Table 5 Effect of the surface inclination on the bubble slippage length and the bubble base length before its detachment from the surface

5 Conclusions

The model proposed by Lay and Dhir for the microlayer on a horizontal heated surface is modified in order to be able to use it for both the horizontal and inclined heated surfaces. By simulating the bubble formation and growth processes on the horizontal and inclined surfaces using the modified microlayer model, the effects of the surface inclination on the contact angle variation around the bubble base, heat transfer during the nucleate boiling, final shape of the bubble, bubble base length, bubble slippage on the surface, and variation of the equivalent radius of the bubble during nucleate boiling are investigated. The main conclusions are as follows:

1. 1.

   The contact angle of the liquid-vapor interface with the heated surface at the bubble base around the bubble during the nucleate boiling on the horizontal surface is always symmetric. However, on the inclined surface, the contact angle varies around the bubble base. Moreover, its range of variation around the bubble base increases by increasing the surface inclination.

2. 2.

   The heat transfer from the heated surface depends on the size of the bubble and the frequency of bubble formation on the surface.

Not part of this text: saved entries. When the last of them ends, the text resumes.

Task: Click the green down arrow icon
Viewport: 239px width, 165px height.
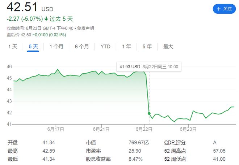Action: click(x=46, y=19)
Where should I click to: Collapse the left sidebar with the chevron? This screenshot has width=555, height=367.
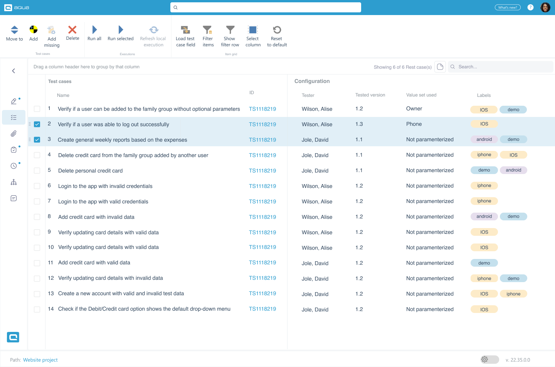click(13, 71)
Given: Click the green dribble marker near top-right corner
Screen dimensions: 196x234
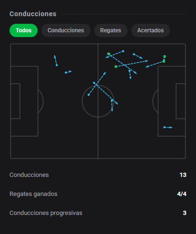Looking at the screenshot, I should [x=165, y=57].
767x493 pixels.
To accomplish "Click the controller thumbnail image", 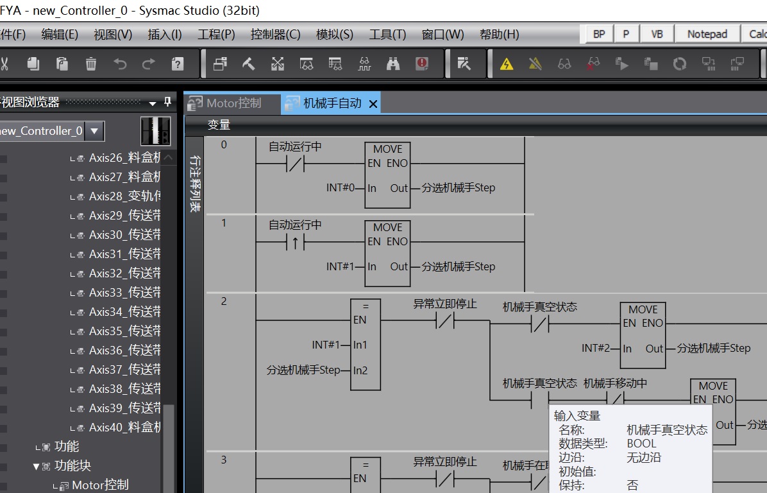I will (155, 131).
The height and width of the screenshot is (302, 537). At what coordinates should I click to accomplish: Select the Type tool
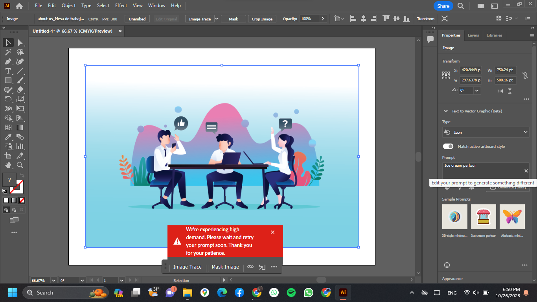coord(8,71)
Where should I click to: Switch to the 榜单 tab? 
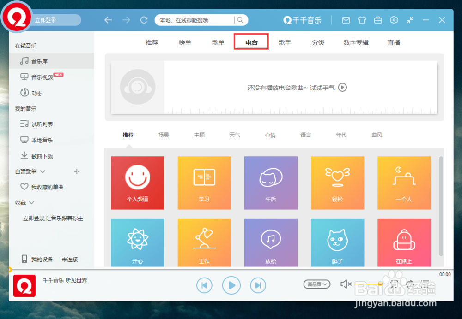pyautogui.click(x=184, y=42)
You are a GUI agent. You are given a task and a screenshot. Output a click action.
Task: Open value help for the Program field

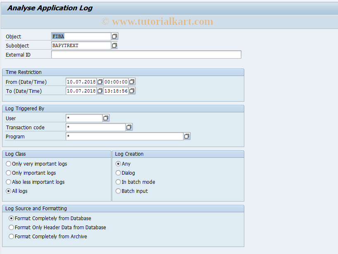[187, 136]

Comparisons between the heat transfer for the horizontal surface with those of the inclined surfaces with different inclinations indicates that the horizontal surface has the lowest and the inclined surface with α = 30°, has the highest heat transfer among the investigated cases.

3. 3.

   On the horizontal surface, the bubble base is necked before detachment from the surface. On the inclined surface, the resulting parallel components of the buoyancy and the surface tension forces increase the bubble contact area and the bubble base length on the surface. Furthermore, by increasing the surface inclination, the bubble base length increases.

4. 4.

   With increasing the bubble size, the drag and the component of the buoyancy forces parallel to the surface increase overcoming the component of the surface tension parallel to the surface. Hence, the bubble moves upward on the heated surface under these conditions. Moreover, with increasing the surface inclination, the drag and the parallel components of the buoyancy forces increase causing the bubble to slips on the surface before detachment.

5. 5.

   For the horizontal heated surface, the bubble at the final stage of its growth is detached from the surface as a result of the interaction between the buoyancy and the surface tension forces. This results in an elliptical bubble shape. However, on an inclined heated surface, the component of the surface tension parallel to the surface acts at the bubble base, and prevents its necking, whereas, the drag and the component of the buoyancy force parallel to the surface act on the bubble surface in the opposite direction. This causes the bubble shape to be far from the elliptical shape of the bubble growing on the horizontal surface.